No dia seguinte ao primeiro turno, um telejornal da casa deu mostras do viés bolsonarista adotado pelo canal. Destacou que a Bolsa subiu mais de 5% e o dólar desabou com o resultado, que colocou o presidente numa situação bem mais confortável do que a prevista. Disse ainda que o governo iria antecipar o pagamento do Auxílio Brasil e do vale-gás, medidas consideradas eleitoreiras, e ressaltou as discrepâncias entre pesquisas e a votação de Bolsonaro.

Um analista político disse que "esses institutos, quando erram, só erram de um lado", ecoando a ofensiva bolsonarista para desacreditar os institutos de pesquisa. Esses ataques ignoram que um levantamento eleitoral nunca se predispõe a adiantar o desempenho dos candidatos, e sim registrar tendências de voto no dia em que é feito. Elas podem mudar de última hora, e ainda há fatores extras nessa equação, como a abstenção.

O telejornal é apresentado por Alexandre Giachetto, ex-Record e ex-SBT. Profissionais creditam os pedidos para manobrar o noticiário em prol de Bolsonaro a ele, ao editor-chefe Hélio Jacintho e a Edjail Kalled Adib Antonio, diretor-geral do canal integrado à igreja neopentencostal de R.R. Soares.

A reportagem enviou mensagem para os três e foi informada de que Kalled havia encaminhado o contato da repórter para a direção da emissora, que daria uma resposta. A reportagem, no entanto, não recebeu um retorno até a publicação do texto.

Acima do trio há a família do missionário, representada pelos filhos David Soares e Marcos Soares, eleitos deputados federais pelos diretórios de São Paulo e Rio do União Brasil.

Em 2021, David, que já é parlamentar, apresentou a emenda que concedeu anistia em tributos devidos por igrejas, uma dívida bilionária. Dados da Procuradoria-Geral da Fazenda mostravam na época que a Igreja da Graça devia cerca de R$ 160 milhões.

A equipe econômica do governo havia recomendado barrar o perdão tributário. Bolsonaro afirmou, na ocasião, que era obrigado a dar o veto presidencial à proposta, pois caso contrário poderia sofrer um impeachment por desrespeitar as leis de Diretrizes Orçamentárias e Responsabilidade Fiscal. Num aceno a aliados evangélicos, ele próprio, contudo, estimulou o Congresso a derrubar seu veto, o que acabou sendo feito.

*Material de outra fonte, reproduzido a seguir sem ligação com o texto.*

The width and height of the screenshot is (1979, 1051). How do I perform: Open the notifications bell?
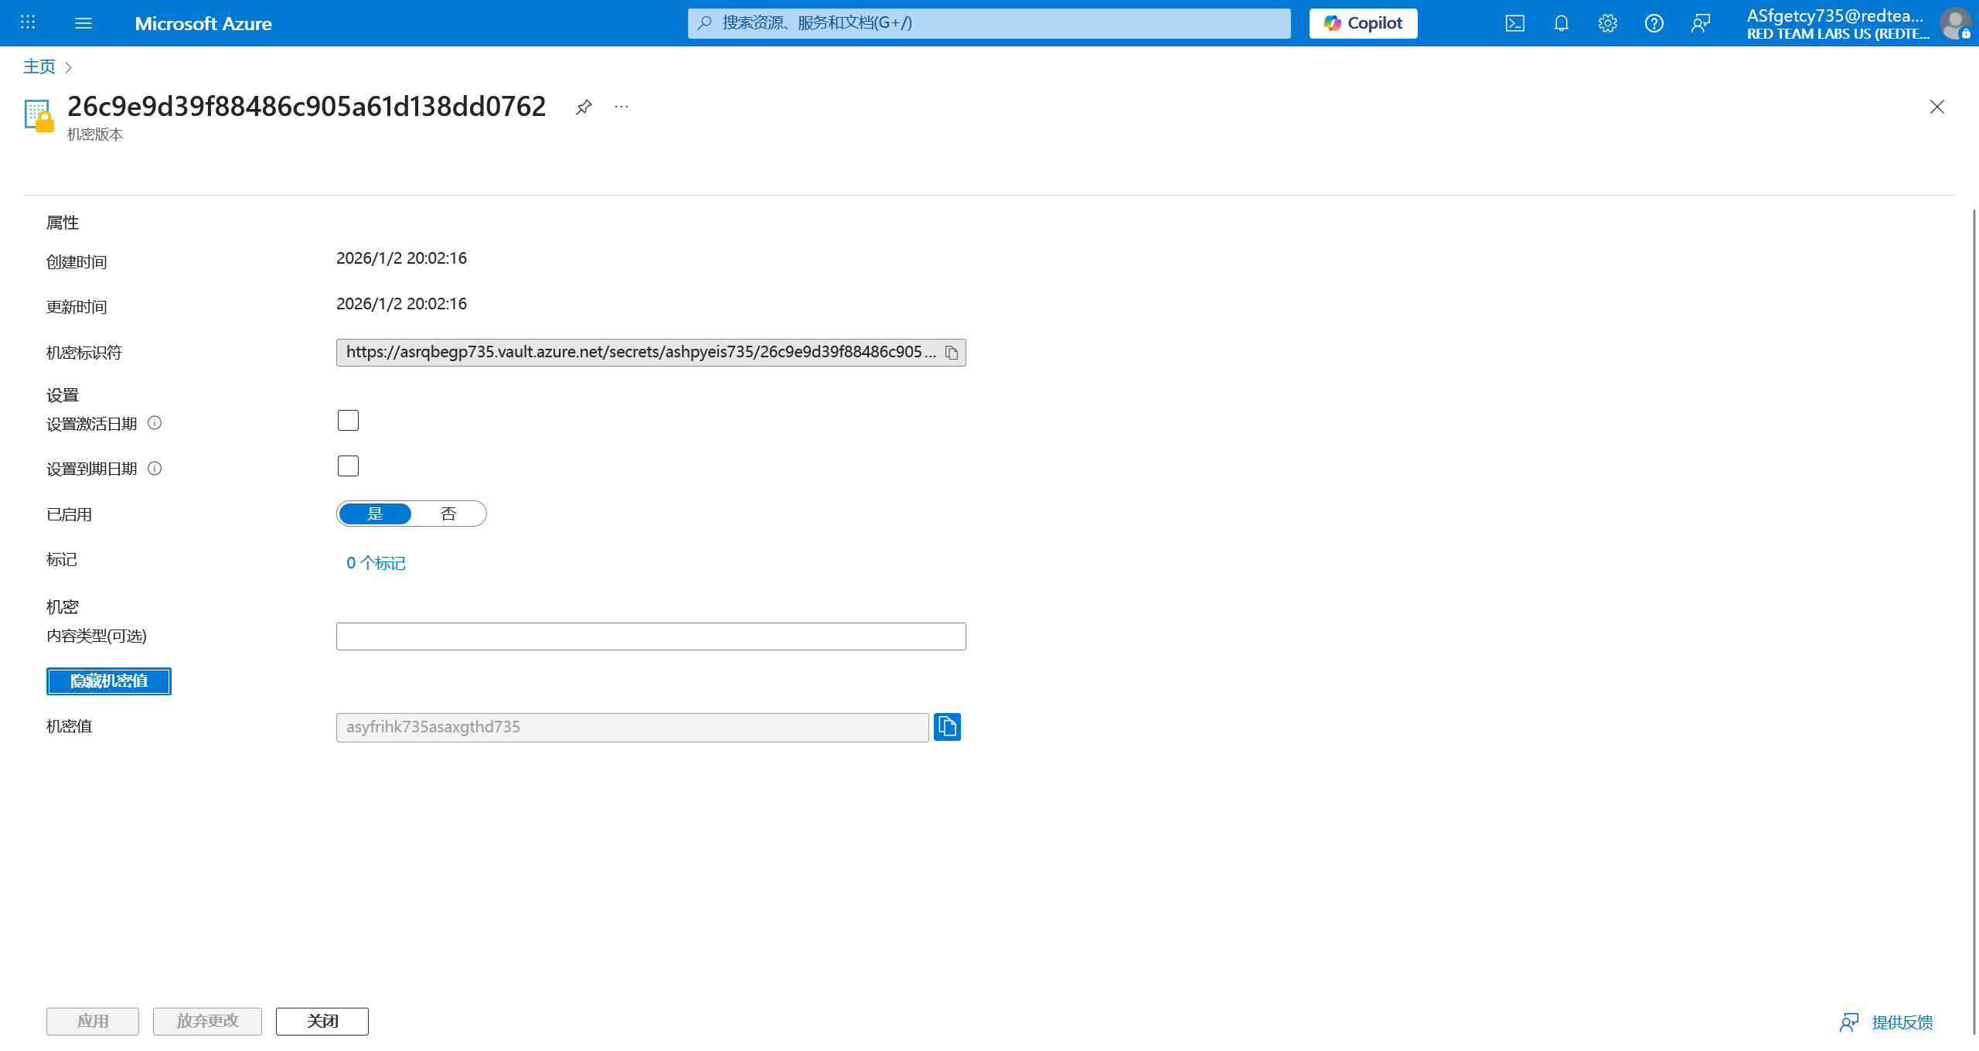coord(1561,23)
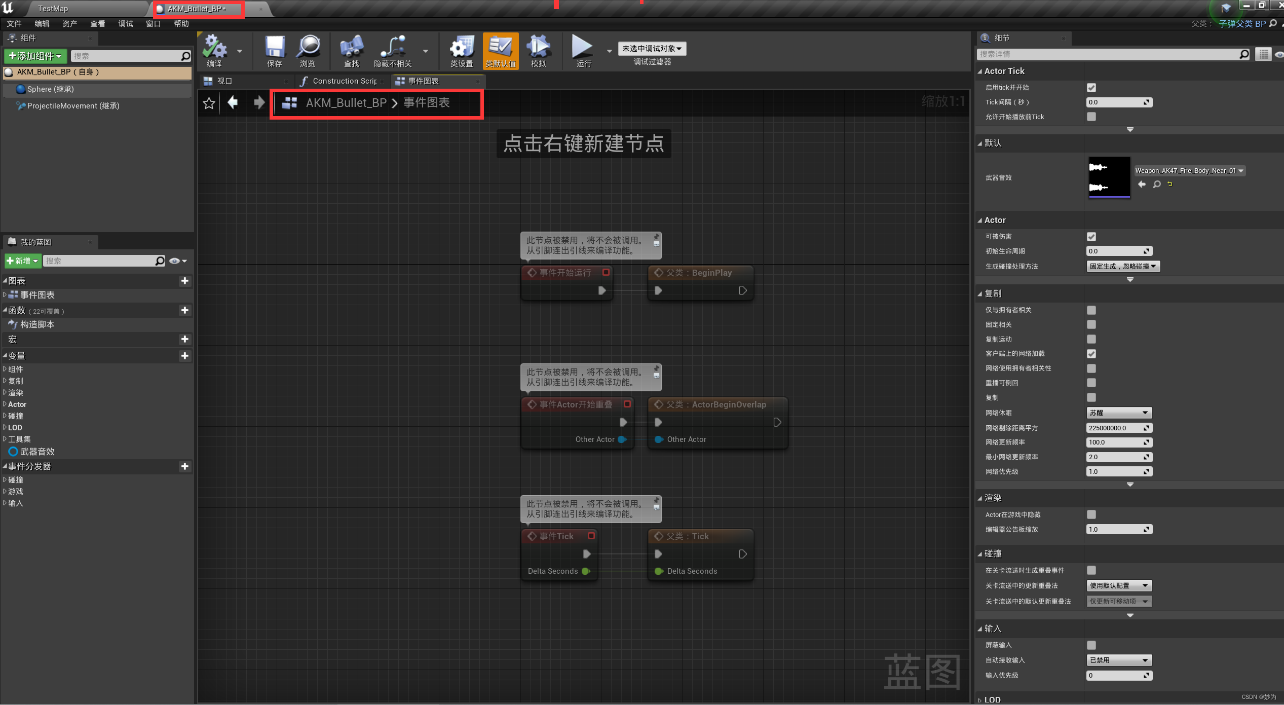Open 网络休眠 dropdown showing 苏醒

[x=1119, y=413]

A cobertura favorável da RIT à administração bolsonarista já era nítida durante o primeiro ano da pandemia. Mensagens mostram que Giachetto disse não querer ver João Doria, que governava São Paulo e tinha virado desafeto do presidente, "nem pintado a ouro" quando um editor lhe perguntou sobre a melhor forma para reportar uma reunião de Bolsonaro com líderes de Executivos estaduais do Sudeste.

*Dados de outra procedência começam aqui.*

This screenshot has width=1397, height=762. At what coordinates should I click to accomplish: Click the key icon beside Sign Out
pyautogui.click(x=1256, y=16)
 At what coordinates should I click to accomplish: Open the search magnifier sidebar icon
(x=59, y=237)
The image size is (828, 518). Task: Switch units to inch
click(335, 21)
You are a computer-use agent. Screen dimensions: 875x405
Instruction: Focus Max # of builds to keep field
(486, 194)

A chefia teria desaconselhado reportagem sobre a construção de um hospital para infectados pela Covid-19 em São Paulo. Como justificativa, teria entendido que não seria um assunto de saúde pública, e sim marketing para a gestão Doria. Por outro lado, existiriam recomendações para emplacar matérias sobre cloroquina, remédio comprovadamente sem eficácia contra a doença, mas defendido por Bolsonaro, e pessoas curadas pela fé.

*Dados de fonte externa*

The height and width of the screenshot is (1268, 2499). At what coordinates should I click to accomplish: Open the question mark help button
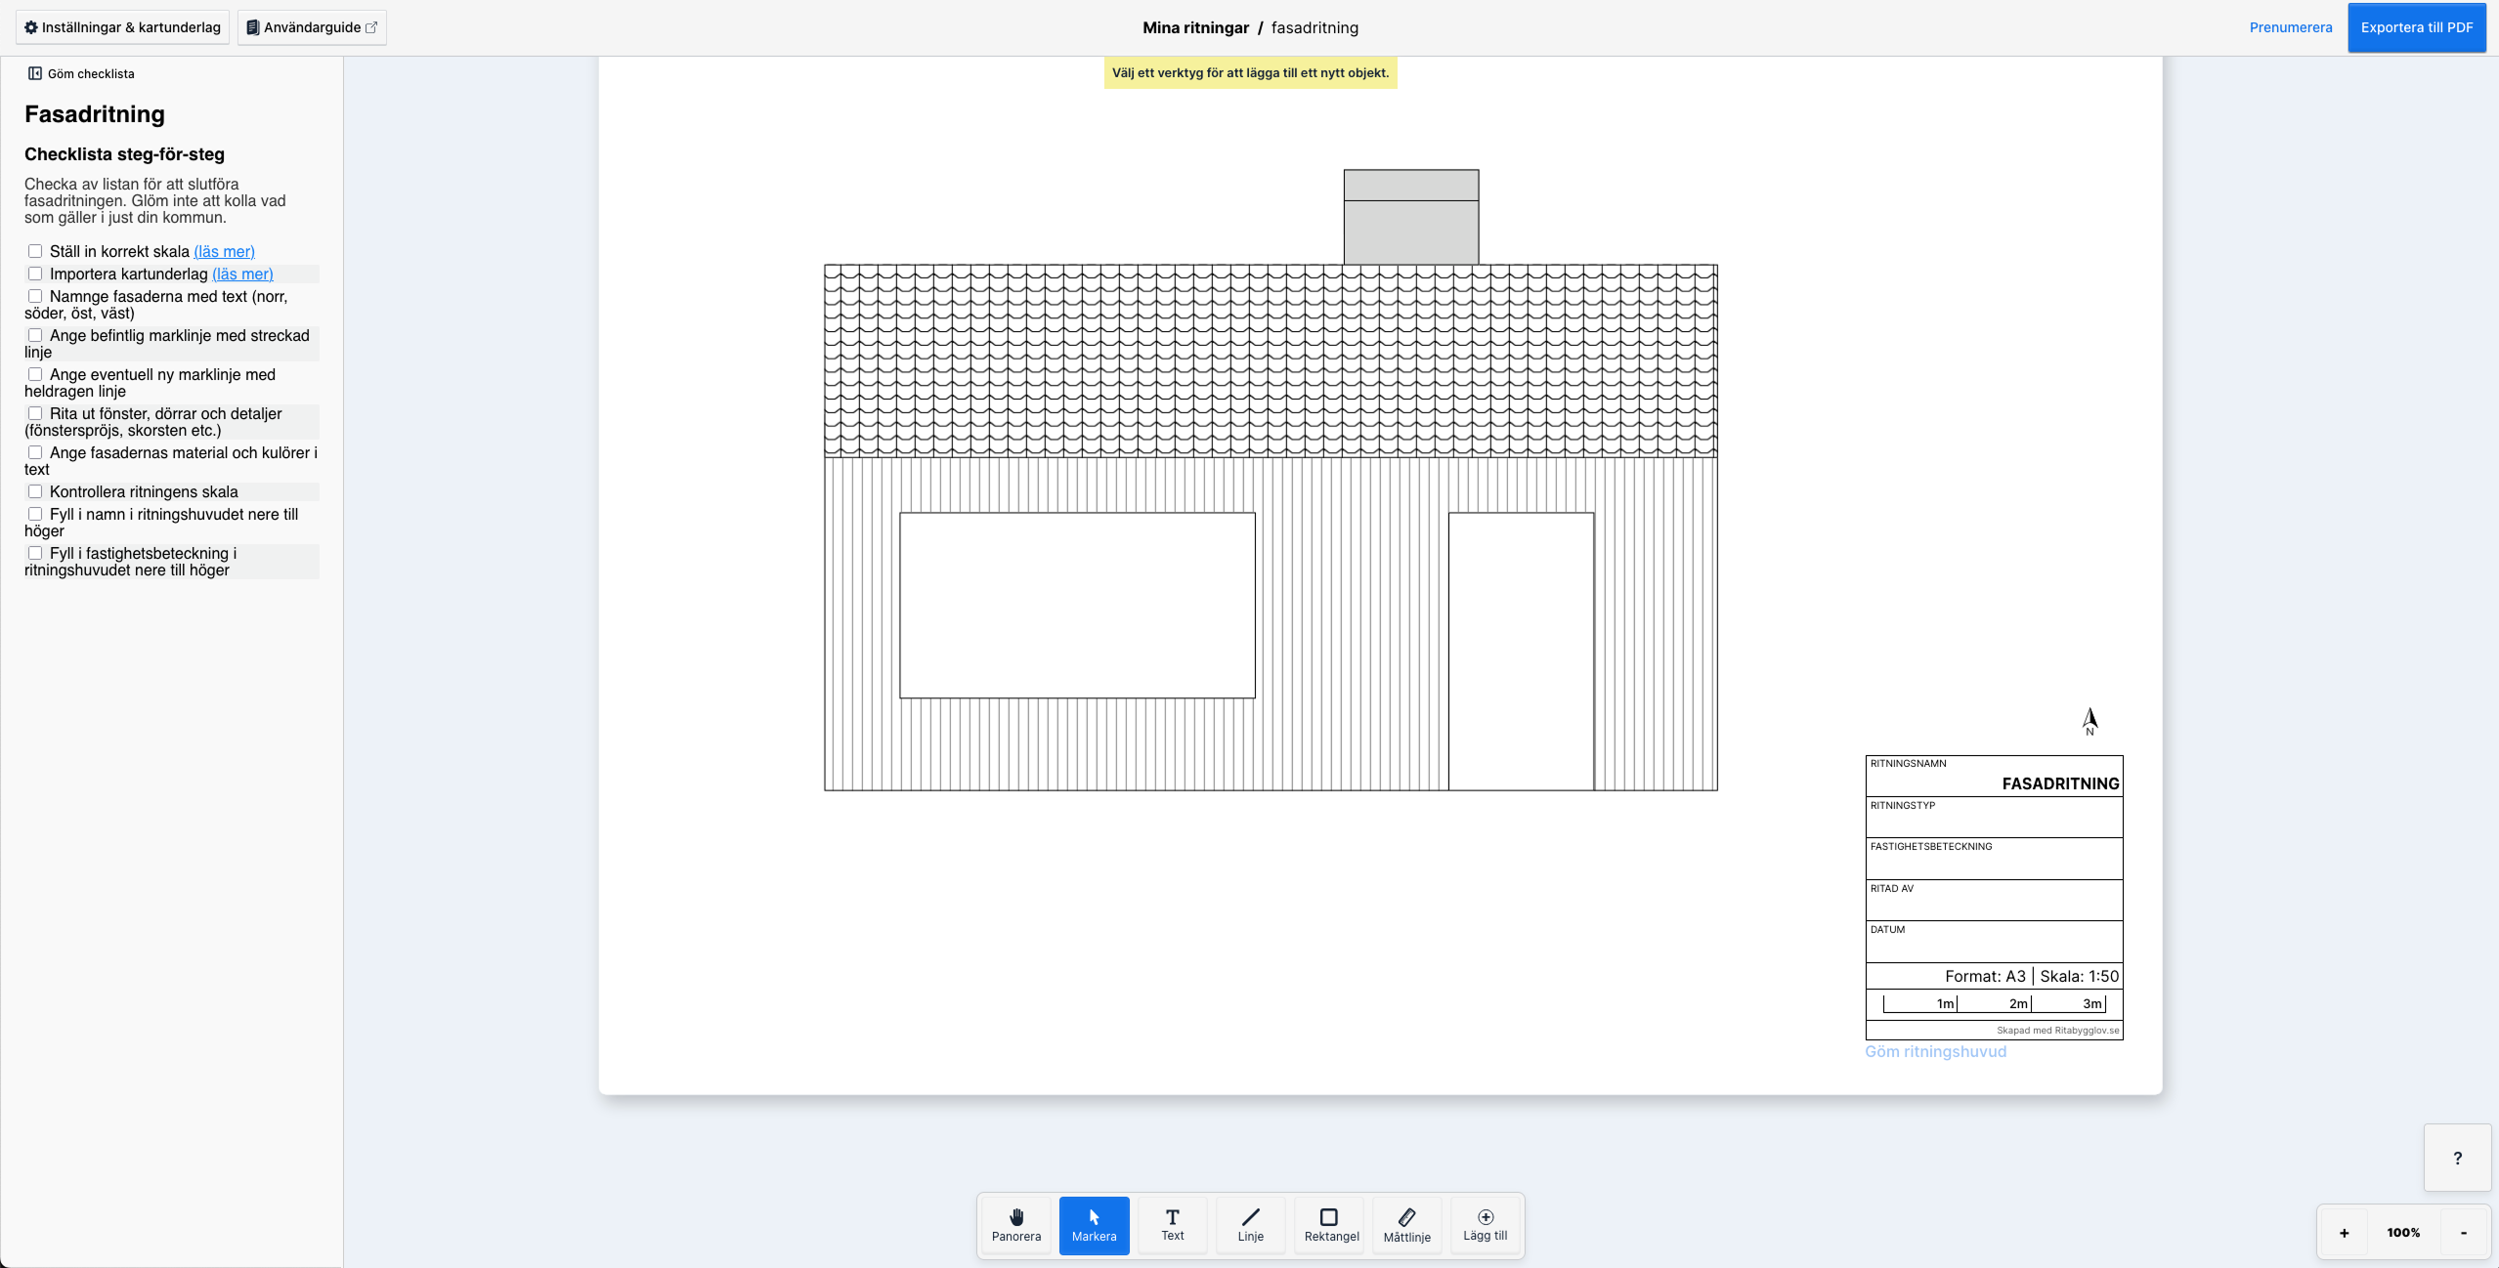tap(2457, 1159)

R.R. Soares é aliado de Bolsonaro e também já recepcionou, em culto, o ex-ministro Tarcísio de Freitas (Republicanos), que disputa o governo de São Paulo.

Em agosto, a Folha mostrou que a FIC (Fundação Internacional de Comunicação, braço midiático da igreja de R.R. Soares) é alvo de ação proposta pelo Ministério Público do Trabalho, que traz acusações de violência psicológica, discriminação por idade, gênero, raça e orientação sexual, imposição de padrões de beleza a funcionárias e diversas outras infrações trabalhistas.